§ **Task data**:
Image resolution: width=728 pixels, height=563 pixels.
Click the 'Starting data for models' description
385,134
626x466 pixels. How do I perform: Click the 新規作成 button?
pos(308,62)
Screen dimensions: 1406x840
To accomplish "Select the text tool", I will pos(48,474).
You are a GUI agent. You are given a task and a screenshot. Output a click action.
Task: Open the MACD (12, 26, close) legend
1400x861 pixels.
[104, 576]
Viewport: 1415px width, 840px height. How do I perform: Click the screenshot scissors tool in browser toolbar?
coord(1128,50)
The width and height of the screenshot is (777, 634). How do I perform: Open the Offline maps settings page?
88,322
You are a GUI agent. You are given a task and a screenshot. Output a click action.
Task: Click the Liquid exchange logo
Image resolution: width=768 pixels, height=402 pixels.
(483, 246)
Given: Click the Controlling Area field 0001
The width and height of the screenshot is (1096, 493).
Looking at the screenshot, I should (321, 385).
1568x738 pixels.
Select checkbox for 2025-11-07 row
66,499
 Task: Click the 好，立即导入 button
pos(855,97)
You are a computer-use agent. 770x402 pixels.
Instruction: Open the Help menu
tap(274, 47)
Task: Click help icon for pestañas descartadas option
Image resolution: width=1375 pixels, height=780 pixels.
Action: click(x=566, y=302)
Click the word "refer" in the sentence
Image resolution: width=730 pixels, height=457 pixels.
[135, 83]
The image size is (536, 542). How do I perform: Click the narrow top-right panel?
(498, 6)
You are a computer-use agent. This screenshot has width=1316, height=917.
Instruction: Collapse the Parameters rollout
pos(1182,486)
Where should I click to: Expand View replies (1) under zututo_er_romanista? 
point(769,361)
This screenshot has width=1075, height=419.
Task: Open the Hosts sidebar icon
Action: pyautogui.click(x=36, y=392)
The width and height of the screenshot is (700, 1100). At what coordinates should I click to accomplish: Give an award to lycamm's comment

§ **Task objective**:
Which lines in the data above hold the string "accomplish"? Return each of them.

§ **Response to this task**:
To accomplish "Select the text tool", I will pos(48,474).
The width and height of the screenshot is (700, 1100). At what coordinates should I click to accomplish: Give an award to lycamm's comment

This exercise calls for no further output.